In support of his application, the applicant puts forward three pleas.
1.The first plea in law alleges infringement of Article 17a of the Staff Regulations, in as much as it is intended to protect the fundamental right of freedom of expression guaranteed by Article 10 of the Convention on the Protection of Human Rights and Fundamental Freedoms and by Article 11 of the Charter of Fundamental Rights of the European Union. Furthermore, a balance has to be stuck between rights and obligations, as not all rights are absolute.
2.The second plea in law alleges misinterpretation of Article 17a of the Staff Regulations, in that the subject of the book does not concern ‘the work of the Union’, and therefore the applicant was not under an obligation to inform the Appointing Authority of his intention beforehand.
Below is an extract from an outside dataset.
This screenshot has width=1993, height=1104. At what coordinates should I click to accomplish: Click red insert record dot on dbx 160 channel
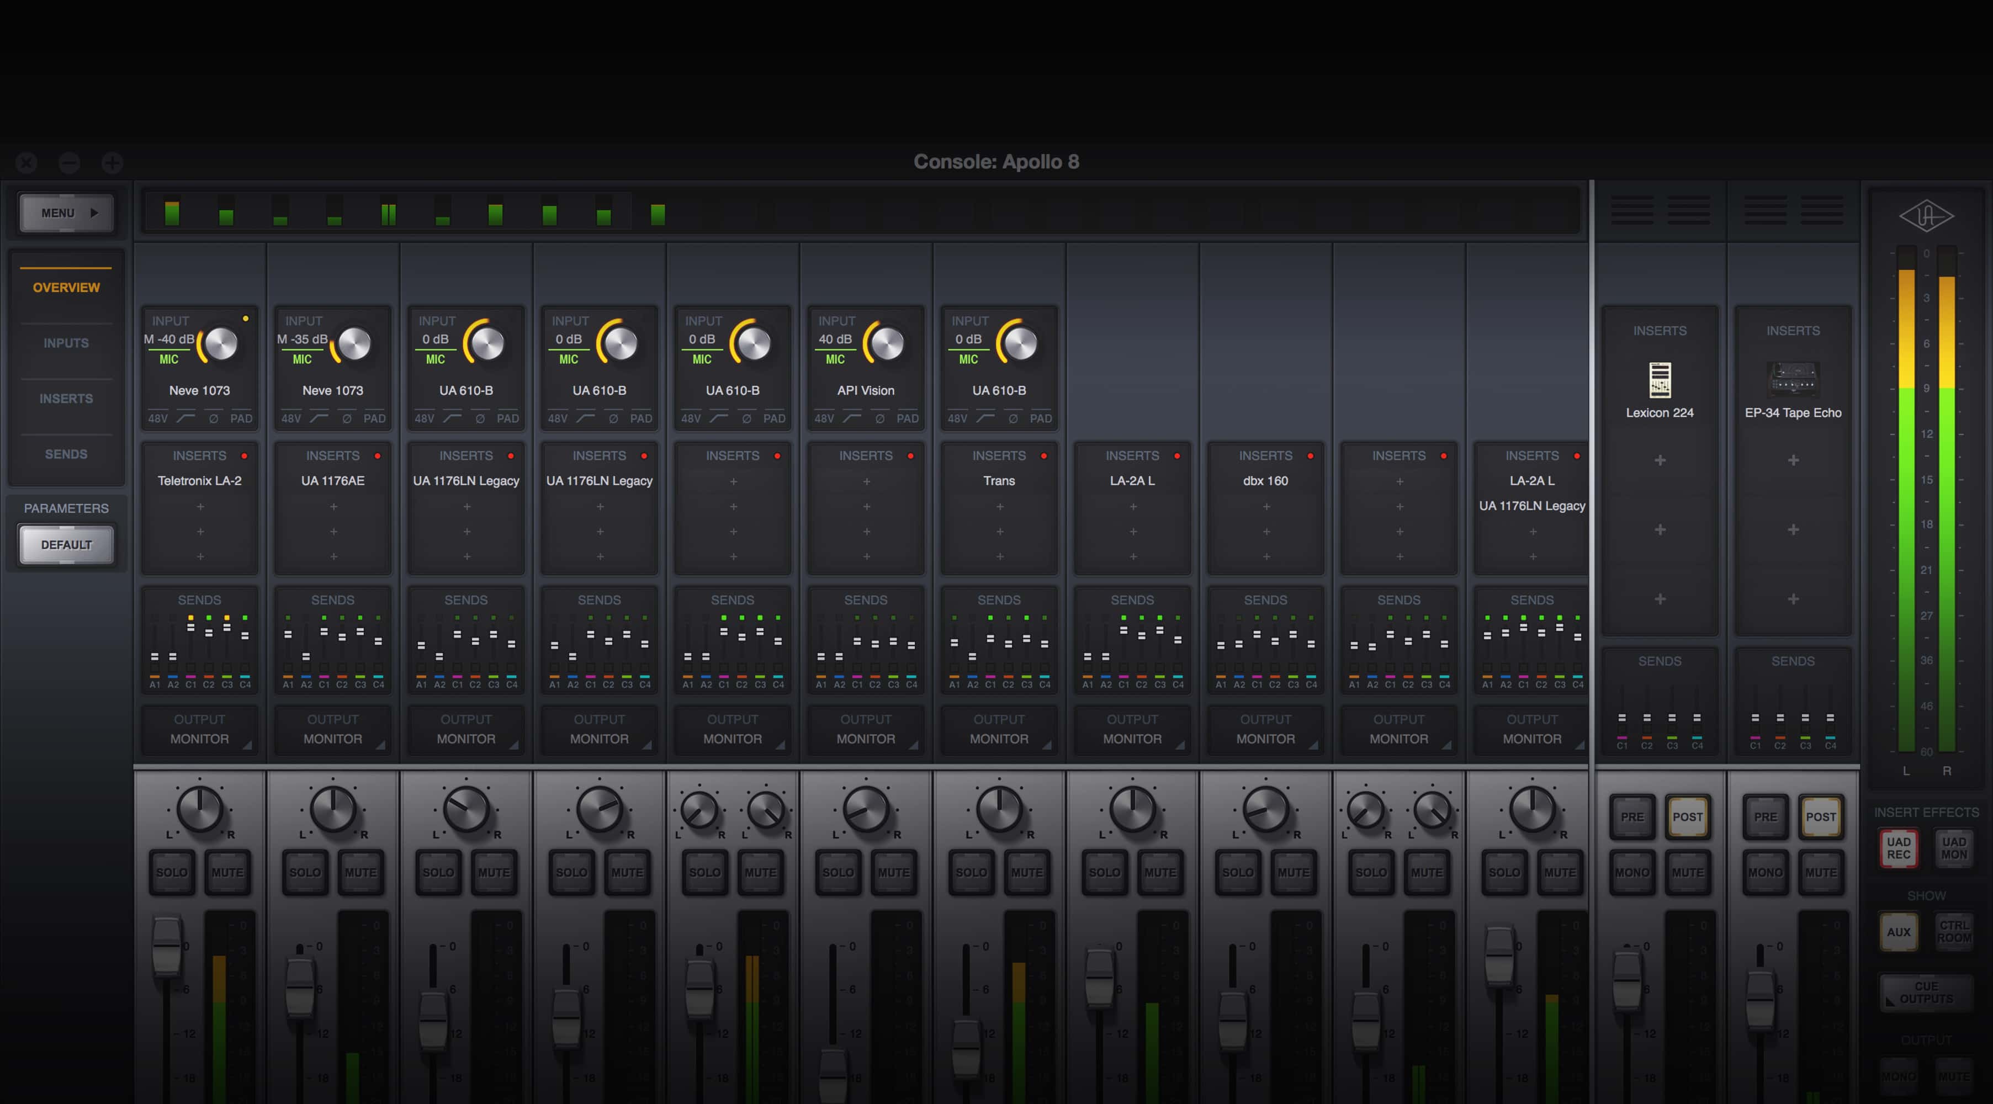point(1311,456)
The words ‘matter dealing with’ mean and refer to the content of the document, the purpose of which is to deal with ‘work of the Union’. This means that an official has to inform the Appointing Authority and obtain permission only if he would in any way be dealing with the work of the Union. The duty of the Appointing Authority that follows from this is to interpret strictly, not broadly what constitutes the ‘work of the Union’. Furthermore, it is claimed that:
—no reasons for the decision have been given, as it is based simply on a mere opinion, not on facts or legal considerations;
—the duty imposed by the Appointing Authority is more onerous than that laid down in the Staff Regulations;
—the decision is based on the disproportionate exercise discretion;
—‘matter dealing with the work of the Union’ relates to a context which can be inferred, with regard to the workings of the Union, from other Guidelines;
—as there is no reference to his work or to any other work of the Union in the book, the applicant has not failed in his duty of trust, loyalty and impartiality towards the Union;
—from the case-law of the Court of Justice, in particular its judgment of the 6 March 2001 (Connolly v Commission (C-274/99 P, EU:C:2001:127, paragraphs 43 to 62), a number of relevant points emerge for the evaluation of the application and implementation of Article 17a of the Staff Regulations.
3.The third plea in law is based on the non-material damage suffered by the applicant as a result of the decision, both at his workplace as well as in his personal life, and the impact that this has had on his literary output. It is consequently necessary to quantify the damage and subsequently award compensation in that regard.